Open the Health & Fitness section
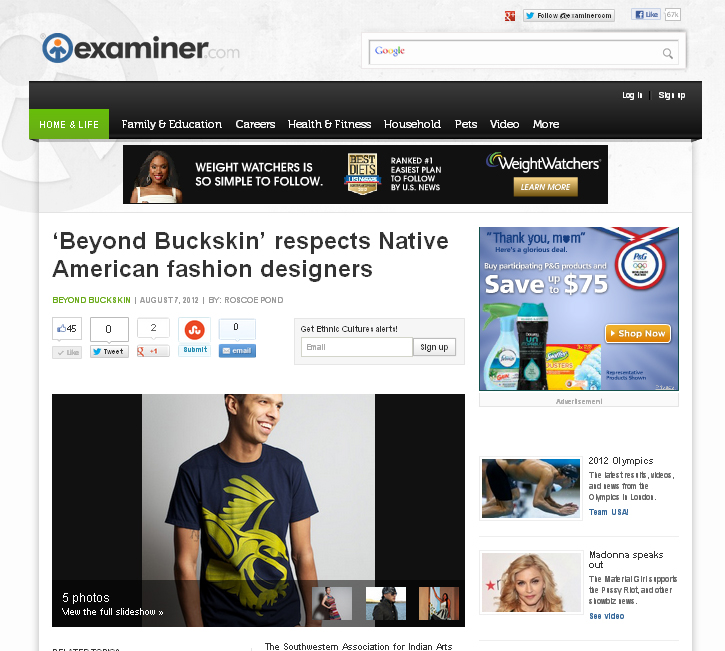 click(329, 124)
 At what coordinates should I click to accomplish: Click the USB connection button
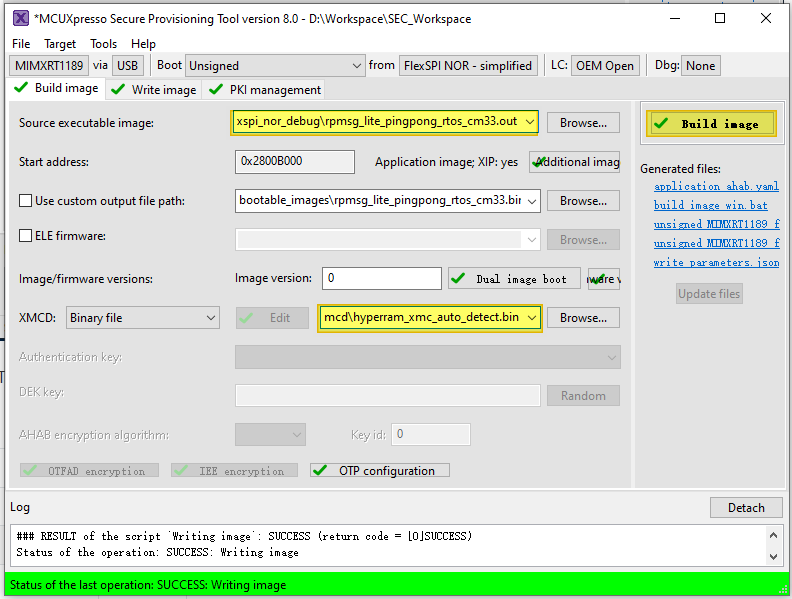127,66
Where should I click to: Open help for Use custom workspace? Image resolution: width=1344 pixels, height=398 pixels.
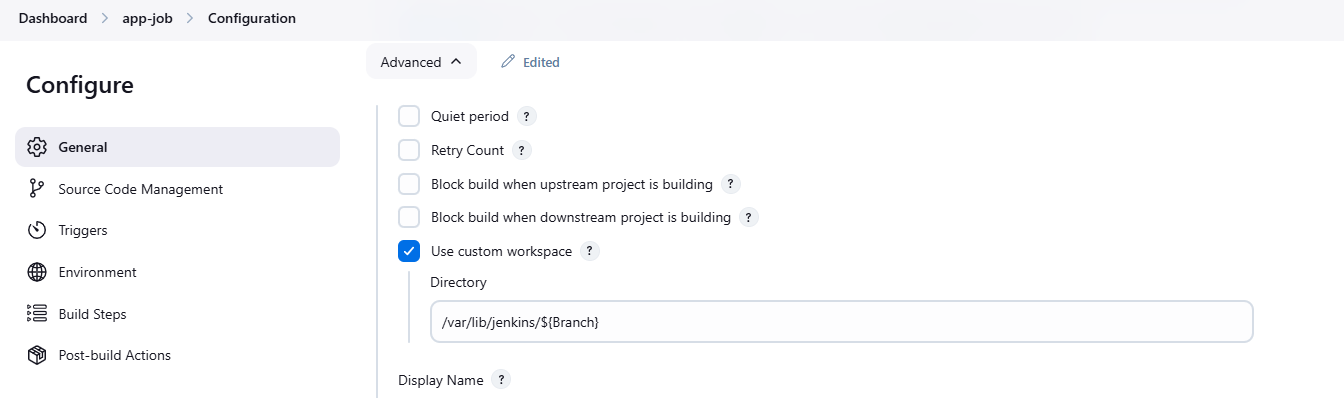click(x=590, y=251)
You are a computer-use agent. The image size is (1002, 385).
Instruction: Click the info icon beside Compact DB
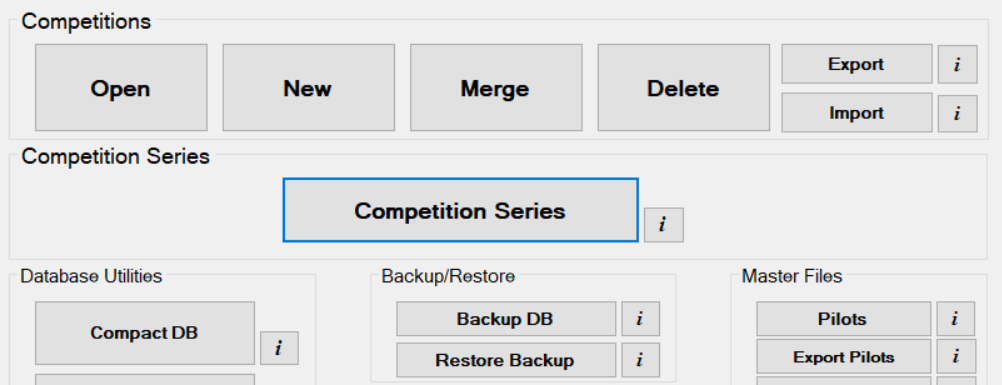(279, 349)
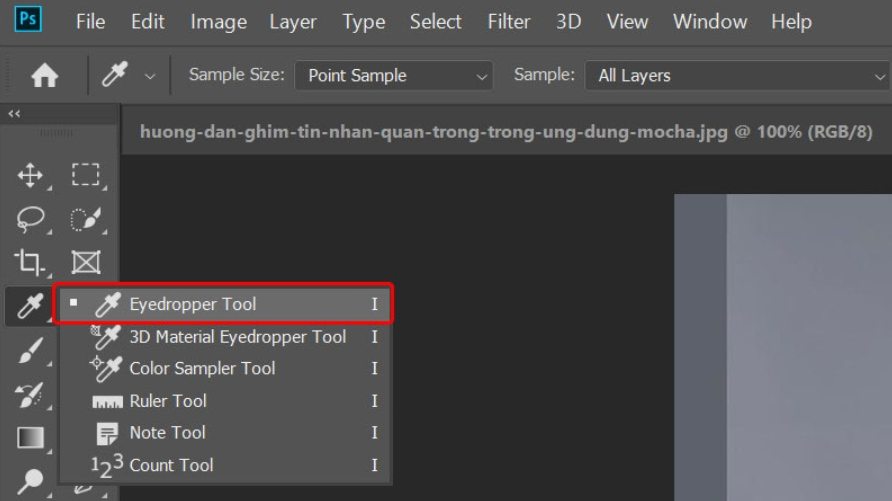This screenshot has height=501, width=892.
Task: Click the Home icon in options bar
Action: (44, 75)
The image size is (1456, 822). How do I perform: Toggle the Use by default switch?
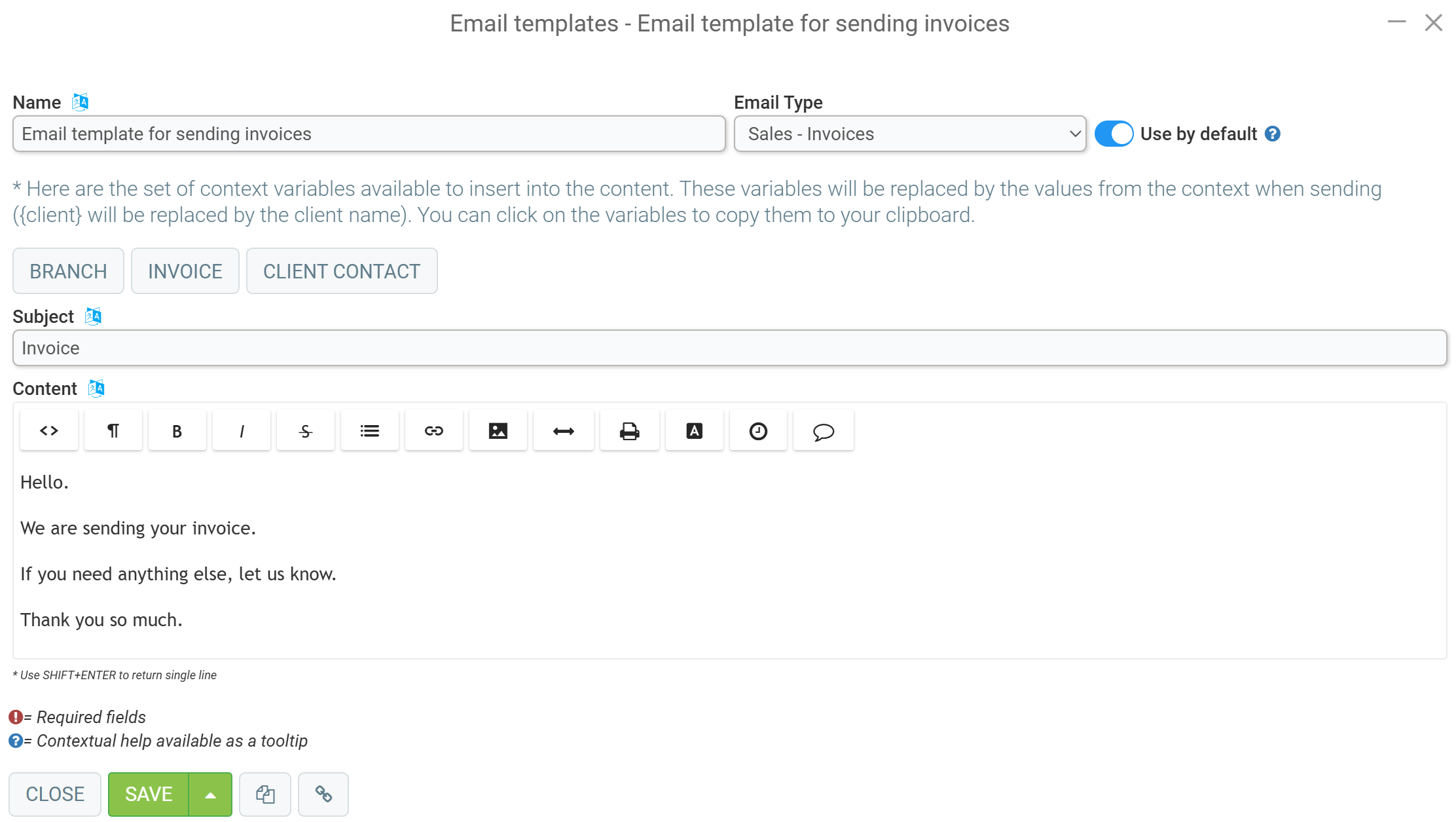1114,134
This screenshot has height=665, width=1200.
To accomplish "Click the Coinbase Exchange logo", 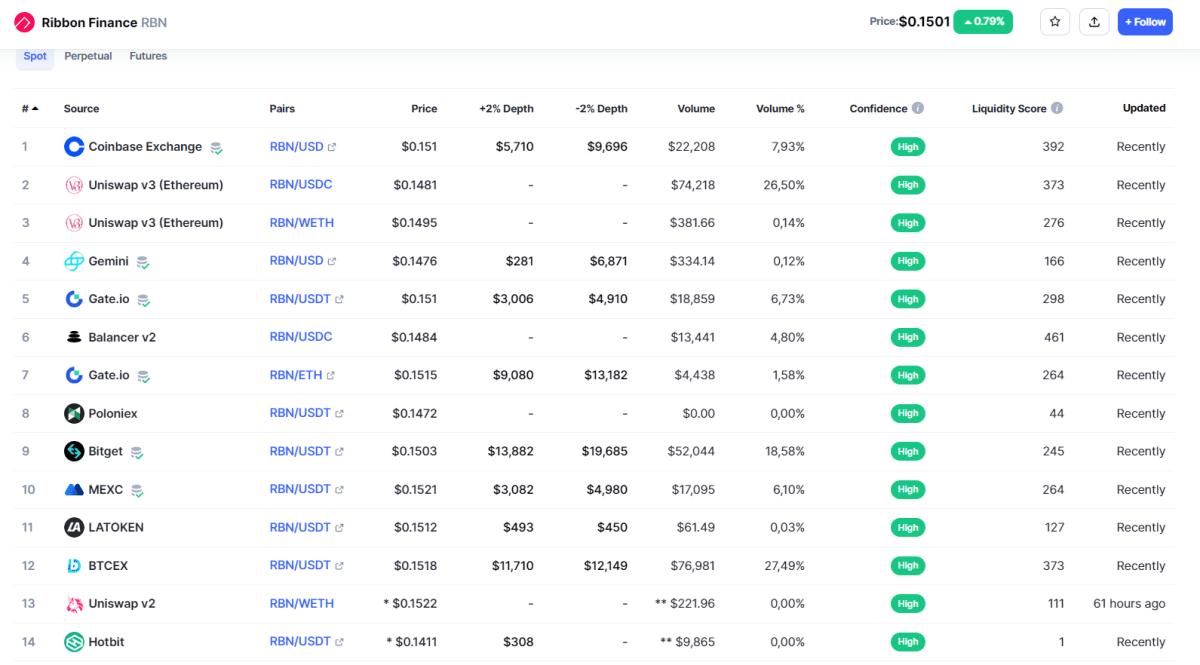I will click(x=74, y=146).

================

Seu objetivo:
Por favor, repita sem nenhuma alteração o trecho do material que vai do início até a linha que contém "Action: (44, 75)", com essa linha incluída. Omita as imagens na resposta.

Problema resolvido:
Open the Health & Fitness section
 click(329, 124)
 At what coordinates should I click to accomplish: Click the USB connection button
127,66
Where should I click to: Open help for Use custom workspace? Image resolution: width=1344 pixels, height=398 pixels.
click(x=590, y=251)
You are a computer-use agent. The image size is (1002, 385).
Instruction: Click the info icon beside Compact DB
(279, 349)
This screenshot has height=501, width=892.
Task: Click the Home icon in options bar
Action: (44, 75)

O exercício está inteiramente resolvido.